Em seu artigo pioneiro questionando os percentuais superestimados de produção da agricultura familiar, Rodolfo Hoffmann sublinhou que era “praticamente impossível avaliar, com precisão razoável, qual é a parcela da matéria-prima usada na produção dos alimentos consumidos no Brasil que se origina da produção da agricultura familiar”.
“Seria necessário analisar, pormenorizadamente, os canais de comercialização de todos os alimentos e das respectivas matérias-primas”, apontou.
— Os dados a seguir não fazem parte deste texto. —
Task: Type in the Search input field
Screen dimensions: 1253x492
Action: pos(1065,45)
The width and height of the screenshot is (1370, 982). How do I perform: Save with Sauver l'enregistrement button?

Pesquisadores da Embrapa Rondônia decidiram fazer um levantamento focado na produção primária agrícola e pecuária, sem entrar no mérito de produção de alimentos. Fizeram um recorte de 65 produtos agrícolas, abrangendo não só hortifrútis (que turbinam as estatísticas da agricultura familiar), mas também grãos, cana-de-açúcar e espécies frutíferas.
“No conjunto desses 65 produtos, a participação da agricultura familiar foi de apenas 5,7%. Quando se exclui, desta cesta, a soja, o milho, o trigo e a cana-de-açúcar, que são culturas industriais cultivadas em médias e grandes áreas, a participação da agricultura familiar alcançou 30% do total produzido, em toneladas”, avaliou o grupo de pesquisadores.
A Gazeta do Povo entrou em contato com Hoffmann, da USP, para contextualizar a nota técnica de quase dez anos atrás, que desmentia o percentual de 70% atribuído à agricultura familiar na produção de alimentos. Em férias, Hoffmann não deixou de responder, mas foi bem objetivo: “A agricultura familiar é importante. O conteúdo de minha nota criticando os 70% continua válido”.